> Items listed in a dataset

────────────────────────────────────────

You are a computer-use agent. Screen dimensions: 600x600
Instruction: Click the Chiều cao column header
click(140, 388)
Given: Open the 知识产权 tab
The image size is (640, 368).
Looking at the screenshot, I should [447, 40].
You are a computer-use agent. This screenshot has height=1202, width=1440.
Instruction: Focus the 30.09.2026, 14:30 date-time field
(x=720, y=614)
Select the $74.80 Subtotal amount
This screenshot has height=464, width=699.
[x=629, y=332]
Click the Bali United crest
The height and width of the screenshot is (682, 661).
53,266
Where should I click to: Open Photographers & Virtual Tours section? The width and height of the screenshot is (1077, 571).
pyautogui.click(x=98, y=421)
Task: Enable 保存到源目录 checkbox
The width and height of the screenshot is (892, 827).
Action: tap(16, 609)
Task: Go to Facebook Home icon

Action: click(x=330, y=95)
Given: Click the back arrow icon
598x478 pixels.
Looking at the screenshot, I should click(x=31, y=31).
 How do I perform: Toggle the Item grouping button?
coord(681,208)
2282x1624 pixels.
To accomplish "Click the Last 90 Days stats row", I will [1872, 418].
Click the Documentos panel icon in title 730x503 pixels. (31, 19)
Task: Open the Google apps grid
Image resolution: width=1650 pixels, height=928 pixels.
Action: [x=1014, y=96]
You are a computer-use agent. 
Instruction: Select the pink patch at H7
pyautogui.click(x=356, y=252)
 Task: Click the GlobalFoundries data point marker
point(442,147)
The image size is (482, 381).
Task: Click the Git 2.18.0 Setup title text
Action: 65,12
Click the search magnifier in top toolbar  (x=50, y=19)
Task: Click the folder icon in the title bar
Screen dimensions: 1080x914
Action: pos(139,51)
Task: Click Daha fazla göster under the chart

────────────────────────────────────────

> What the task requires
Repeat, word for word, all the lines above.

> Solution to this problem
You are a computer-use agent. Screen dimensions: 600x600
Instruction: Click the Chiều cao column header
click(140, 388)
Given: Open the 知识产权 tab
The image size is (640, 368).
Looking at the screenshot, I should [447, 40].
You are a computer-use agent. This screenshot has height=1202, width=1440.
Instruction: Focus the 30.09.2026, 14:30 date-time field
(x=720, y=614)
Select the $74.80 Subtotal amount
This screenshot has height=464, width=699.
[x=629, y=332]
Click the Bali United crest
The height and width of the screenshot is (682, 661).
53,266
Where should I click to: Open Photographers & Virtual Tours section? The width and height of the screenshot is (1077, 571).
pyautogui.click(x=98, y=421)
Task: Enable 保存到源目录 checkbox
The width and height of the screenshot is (892, 827).
Action: tap(16, 609)
Task: Go to Facebook Home icon

Action: click(x=330, y=95)
Given: Click the back arrow icon
598x478 pixels.
Looking at the screenshot, I should click(x=31, y=31).
 How do I perform: Toggle the Item grouping button?
coord(681,208)
2282x1624 pixels.
To accomplish "Click the Last 90 Days stats row", I will [1872, 418].
Click the Documentos panel icon in title 730x503 pixels. (31, 19)
Task: Open the Google apps grid
Image resolution: width=1650 pixels, height=928 pixels.
Action: [x=1014, y=96]
You are a computer-use agent. 
Instruction: Select the pink patch at H7
pyautogui.click(x=356, y=252)
 Task: Click the GlobalFoundries data point marker
point(442,147)
The image size is (482, 381).
Task: Click the Git 2.18.0 Setup title text
Action: 65,12
Click the search magnifier in top toolbar  (x=50, y=19)
Task: Click the folder icon in the title bar
Screen dimensions: 1080x914
Action: pos(139,51)
Task: Click Daha fazla göster under the chart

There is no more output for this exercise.